What is a meat house instead of gingerbread? ›

A charcuterie chalet is like a gingerbread house, only instead of cookies, the walls are crackers and meats, and the glue that holds the whole thing together is not icing but sticky cheese.

What was a meat house? ›

1. : a small building for meat storage especially on a farm. 2. : smokehouse.

What is a good substitute for gingerbread house cookies? ›

graham crackers! They're perfectly shaped for walls and a roof already, they're sturdy and best of all, they're edible. Each girl got a white paper plate, a set of graham crackers, and royal icing in Ziploc bag with one end snipped off so they could use it like a pastry bag.

What do Germans call gingerbread houses? ›

(Lebkuchenhaus or Pfefferkuchenhaus are the German terms for a gingerbread house.) Making gingerbread houses is a Christmas tradition in many families. They are typically made before Christmas using pieces of baked gingerbread dough assembled with melted sugar.

What are the three types of gingerbread? ›

The three distinct types of gingerbread are brown gingerbread, wafer-based gingerbread and honey gingerbread.
  • BROWN GINGERBREAD.
  • WAFER GINGERBREAD.
  • HONEY GINGERBREAD.

What is a synonym for gingerbread house? ›

house of bread. house of lebkuchen. ornamented house. real-life gingerbread house.

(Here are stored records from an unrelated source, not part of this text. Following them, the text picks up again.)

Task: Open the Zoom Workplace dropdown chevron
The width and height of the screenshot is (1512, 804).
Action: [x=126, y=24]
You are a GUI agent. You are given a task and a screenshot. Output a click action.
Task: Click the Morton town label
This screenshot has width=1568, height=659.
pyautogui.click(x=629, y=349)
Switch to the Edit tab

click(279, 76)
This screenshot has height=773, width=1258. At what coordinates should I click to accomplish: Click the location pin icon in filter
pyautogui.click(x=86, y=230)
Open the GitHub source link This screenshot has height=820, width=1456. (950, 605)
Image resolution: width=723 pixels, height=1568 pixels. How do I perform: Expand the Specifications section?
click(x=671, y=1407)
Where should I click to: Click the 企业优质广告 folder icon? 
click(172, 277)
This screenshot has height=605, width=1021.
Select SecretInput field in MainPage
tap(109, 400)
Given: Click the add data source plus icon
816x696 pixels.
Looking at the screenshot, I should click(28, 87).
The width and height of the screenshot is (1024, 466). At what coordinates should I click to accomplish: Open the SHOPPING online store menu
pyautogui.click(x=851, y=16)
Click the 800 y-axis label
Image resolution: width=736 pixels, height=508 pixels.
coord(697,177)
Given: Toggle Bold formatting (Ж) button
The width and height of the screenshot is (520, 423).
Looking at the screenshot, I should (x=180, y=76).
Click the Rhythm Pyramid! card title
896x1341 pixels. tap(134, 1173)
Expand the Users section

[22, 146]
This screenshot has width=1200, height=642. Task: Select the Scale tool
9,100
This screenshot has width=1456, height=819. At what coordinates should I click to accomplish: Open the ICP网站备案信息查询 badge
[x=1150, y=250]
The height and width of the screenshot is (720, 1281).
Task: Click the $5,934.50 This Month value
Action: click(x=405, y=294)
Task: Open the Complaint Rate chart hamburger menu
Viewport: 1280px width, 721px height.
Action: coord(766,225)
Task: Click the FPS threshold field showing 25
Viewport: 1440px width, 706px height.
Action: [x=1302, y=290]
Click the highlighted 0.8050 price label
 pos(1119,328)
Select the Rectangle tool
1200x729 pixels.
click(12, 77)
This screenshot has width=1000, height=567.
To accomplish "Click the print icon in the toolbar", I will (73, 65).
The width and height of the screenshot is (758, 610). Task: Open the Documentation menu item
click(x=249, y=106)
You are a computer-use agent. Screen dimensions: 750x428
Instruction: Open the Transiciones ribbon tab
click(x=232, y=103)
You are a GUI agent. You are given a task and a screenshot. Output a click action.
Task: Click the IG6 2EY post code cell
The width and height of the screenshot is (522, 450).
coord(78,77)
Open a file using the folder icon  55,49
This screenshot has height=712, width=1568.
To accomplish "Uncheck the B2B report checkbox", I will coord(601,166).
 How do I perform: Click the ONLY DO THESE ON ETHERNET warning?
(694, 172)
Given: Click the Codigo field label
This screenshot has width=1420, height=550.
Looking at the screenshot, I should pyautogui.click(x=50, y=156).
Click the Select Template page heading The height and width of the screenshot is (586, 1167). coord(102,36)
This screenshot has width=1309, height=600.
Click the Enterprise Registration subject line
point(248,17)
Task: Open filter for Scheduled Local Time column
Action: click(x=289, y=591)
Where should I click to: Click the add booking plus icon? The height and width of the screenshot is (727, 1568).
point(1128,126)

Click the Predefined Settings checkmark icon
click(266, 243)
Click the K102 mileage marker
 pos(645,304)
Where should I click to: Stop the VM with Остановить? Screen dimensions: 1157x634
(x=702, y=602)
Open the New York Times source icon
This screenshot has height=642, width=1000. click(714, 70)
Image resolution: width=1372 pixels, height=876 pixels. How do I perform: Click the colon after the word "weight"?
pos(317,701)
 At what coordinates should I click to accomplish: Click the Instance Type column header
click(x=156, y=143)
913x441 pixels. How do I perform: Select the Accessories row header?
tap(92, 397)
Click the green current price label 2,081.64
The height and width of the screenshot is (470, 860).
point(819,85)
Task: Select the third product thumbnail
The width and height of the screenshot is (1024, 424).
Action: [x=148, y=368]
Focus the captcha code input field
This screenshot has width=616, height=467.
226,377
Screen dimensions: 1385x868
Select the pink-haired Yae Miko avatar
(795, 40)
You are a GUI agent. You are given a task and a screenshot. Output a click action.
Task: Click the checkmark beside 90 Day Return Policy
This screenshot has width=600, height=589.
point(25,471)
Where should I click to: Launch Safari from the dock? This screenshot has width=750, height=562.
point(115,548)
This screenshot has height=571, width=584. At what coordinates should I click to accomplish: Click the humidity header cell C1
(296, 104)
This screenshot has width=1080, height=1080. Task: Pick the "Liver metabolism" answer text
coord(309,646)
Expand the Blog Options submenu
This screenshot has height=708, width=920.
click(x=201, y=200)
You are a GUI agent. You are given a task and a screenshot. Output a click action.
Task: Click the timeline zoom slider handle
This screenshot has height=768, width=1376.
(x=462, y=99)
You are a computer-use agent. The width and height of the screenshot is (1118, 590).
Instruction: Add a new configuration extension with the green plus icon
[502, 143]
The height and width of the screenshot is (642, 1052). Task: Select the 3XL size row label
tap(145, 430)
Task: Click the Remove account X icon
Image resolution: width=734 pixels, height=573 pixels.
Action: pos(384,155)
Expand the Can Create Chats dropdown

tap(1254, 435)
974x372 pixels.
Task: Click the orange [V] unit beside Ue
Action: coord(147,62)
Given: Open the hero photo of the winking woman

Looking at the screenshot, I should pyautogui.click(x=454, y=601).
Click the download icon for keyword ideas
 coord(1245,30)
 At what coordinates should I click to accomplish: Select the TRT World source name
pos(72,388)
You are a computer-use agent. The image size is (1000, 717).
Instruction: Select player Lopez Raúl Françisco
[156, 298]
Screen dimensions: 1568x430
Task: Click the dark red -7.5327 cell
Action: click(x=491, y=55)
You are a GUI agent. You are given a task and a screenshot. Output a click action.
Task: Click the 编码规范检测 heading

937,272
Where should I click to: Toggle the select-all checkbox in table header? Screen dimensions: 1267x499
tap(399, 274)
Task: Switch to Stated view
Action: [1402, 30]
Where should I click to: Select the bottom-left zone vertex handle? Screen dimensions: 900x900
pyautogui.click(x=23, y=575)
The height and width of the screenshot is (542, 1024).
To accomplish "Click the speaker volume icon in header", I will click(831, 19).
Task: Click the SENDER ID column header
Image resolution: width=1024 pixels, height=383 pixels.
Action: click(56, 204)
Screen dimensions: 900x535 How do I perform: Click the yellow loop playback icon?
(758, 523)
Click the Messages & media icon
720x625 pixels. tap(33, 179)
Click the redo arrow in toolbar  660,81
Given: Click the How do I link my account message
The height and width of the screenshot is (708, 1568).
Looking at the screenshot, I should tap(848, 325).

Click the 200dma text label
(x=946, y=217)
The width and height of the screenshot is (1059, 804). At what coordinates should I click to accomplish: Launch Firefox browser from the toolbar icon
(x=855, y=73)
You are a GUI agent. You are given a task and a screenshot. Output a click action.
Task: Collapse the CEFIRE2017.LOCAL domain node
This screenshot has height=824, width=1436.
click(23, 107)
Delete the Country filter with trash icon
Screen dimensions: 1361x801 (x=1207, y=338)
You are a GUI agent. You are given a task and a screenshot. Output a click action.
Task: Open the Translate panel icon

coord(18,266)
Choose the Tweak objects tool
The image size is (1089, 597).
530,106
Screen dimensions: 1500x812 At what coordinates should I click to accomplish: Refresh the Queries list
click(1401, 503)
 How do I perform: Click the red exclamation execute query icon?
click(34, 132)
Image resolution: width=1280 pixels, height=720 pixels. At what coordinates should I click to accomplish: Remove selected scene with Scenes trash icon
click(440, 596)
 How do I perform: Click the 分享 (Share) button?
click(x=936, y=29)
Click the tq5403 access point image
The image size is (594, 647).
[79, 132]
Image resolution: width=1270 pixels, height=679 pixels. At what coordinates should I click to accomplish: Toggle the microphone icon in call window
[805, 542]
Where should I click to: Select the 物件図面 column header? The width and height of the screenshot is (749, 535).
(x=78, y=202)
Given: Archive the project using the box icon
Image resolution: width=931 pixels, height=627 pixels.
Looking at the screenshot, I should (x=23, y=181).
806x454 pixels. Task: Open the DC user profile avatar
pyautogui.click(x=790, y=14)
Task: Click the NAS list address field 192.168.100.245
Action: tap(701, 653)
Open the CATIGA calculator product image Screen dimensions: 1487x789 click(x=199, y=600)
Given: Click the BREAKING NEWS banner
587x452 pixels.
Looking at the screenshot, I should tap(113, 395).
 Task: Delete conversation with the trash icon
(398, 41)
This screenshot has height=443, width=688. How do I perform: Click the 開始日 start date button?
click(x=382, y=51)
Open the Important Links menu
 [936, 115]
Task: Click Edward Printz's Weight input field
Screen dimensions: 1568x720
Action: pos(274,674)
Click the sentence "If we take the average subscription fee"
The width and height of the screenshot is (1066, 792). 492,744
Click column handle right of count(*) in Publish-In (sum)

What is a Victorian gingerbread house? ›

Key features of a gingerbread home

Instead, the hallmarks of the gingerbread style—think fancy millwork, scroll designs, steeply pitched rooflines, and lacelike cutouts and patterns—are most often seen grafted onto other architectural styles, notably Victorian-era homes.

What is another name for gingerbread? ›

Gingerbread is often used to translate the French term pain d'épices ( lit. 'spice bread') or the German and Polish terms Pfefferkuchen and Piernik respectively ( lit.